Subimos por una carreterita en medio de un bosque frondoso, entre ríos y pequeños lagos. A un lado de la carretera, gallinas, ovejas y caballos nos veían pasar indiferentes. La carretera se convirtió en terracería y seguimos subiendo rodeados de araucarias, esos extraños árboles andinos. De pronto, después de una curva, llegamos a Marte.
Todo había desaparecido, las araucarias, las plantas, las gallinas, la vida. El camino iba ahora por montañas de grava negra rodeadas de más montañas de grava negra. Habíamos llegado a las faldas del volcán Lonquimay.
Seguimos avanzando rodeados de ese paisaje insólito hasta que llegamos al sendero que iba hasta el cráter Navidad. El 25 de diciembre de 1988, el volcán hizo erupción dando origen a ese cráter (de ahí el nombre).
Dejamos el coche y empezamos a caminar por el sendero, que en realidad solo estaba marcado cada tanto por estacas de madera clavadas en la inmensidad de la ceniza negra.
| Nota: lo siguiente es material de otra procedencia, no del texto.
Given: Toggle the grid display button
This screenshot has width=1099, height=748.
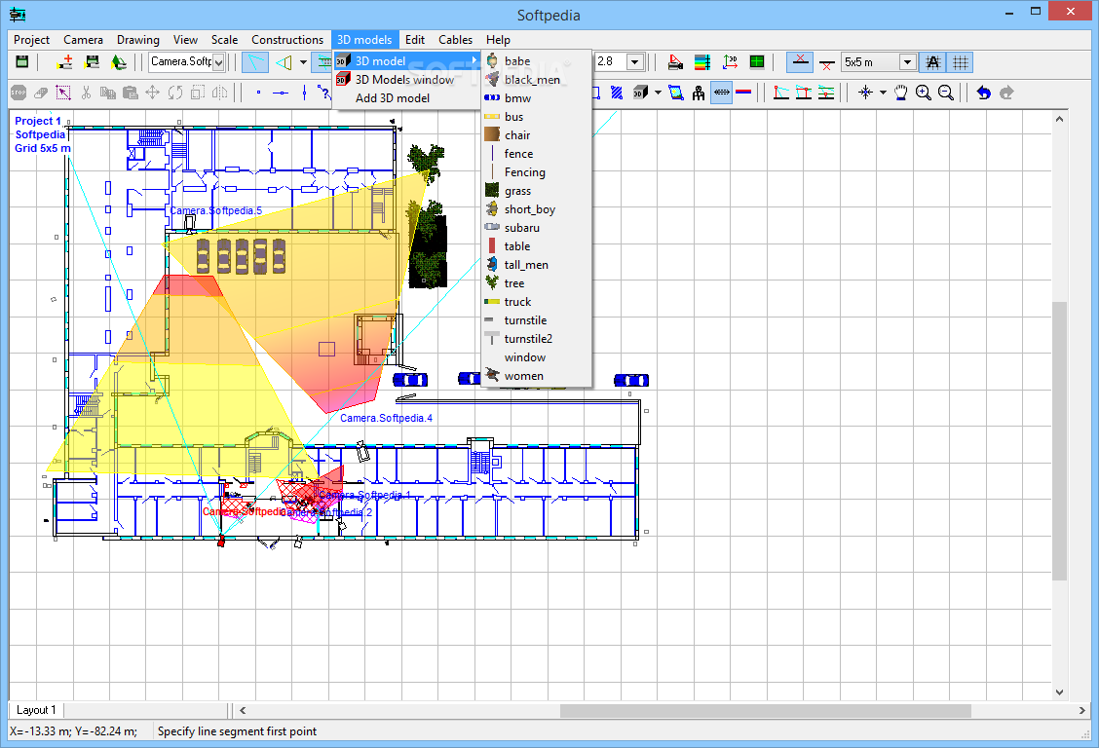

Al no haber puntos de referencia, la escala se pierde. Parecía que el cráter no estaba tan lejos pero estaba lejísimos, parecía que no estaba tan alto, pero estaba altísimo.
Llegamos por fin a la boca del cráter y vimos el enorme valle hacia abajo. Todo estaba cubierto por ríos de lava petrificada. A lo lejos, muy lejos, estaban las montañas verdes que la lava no alcanzó. Detrás de nosotros, el cráter principal del volcán, con la punta cubierta de nieve. El cielo era azul y seguro se veía tan intenso por el contraste tan fuerte con el infinito gris y negro que nos rodeaba. La subida y la vista nos quitaron el aliento.
Después de un rato, emprendimos el regreso. Cuando llegamos al coche, llegaron las nubes. Nos fuimos bajo una lluvia torrencial. Así pasa en Marte.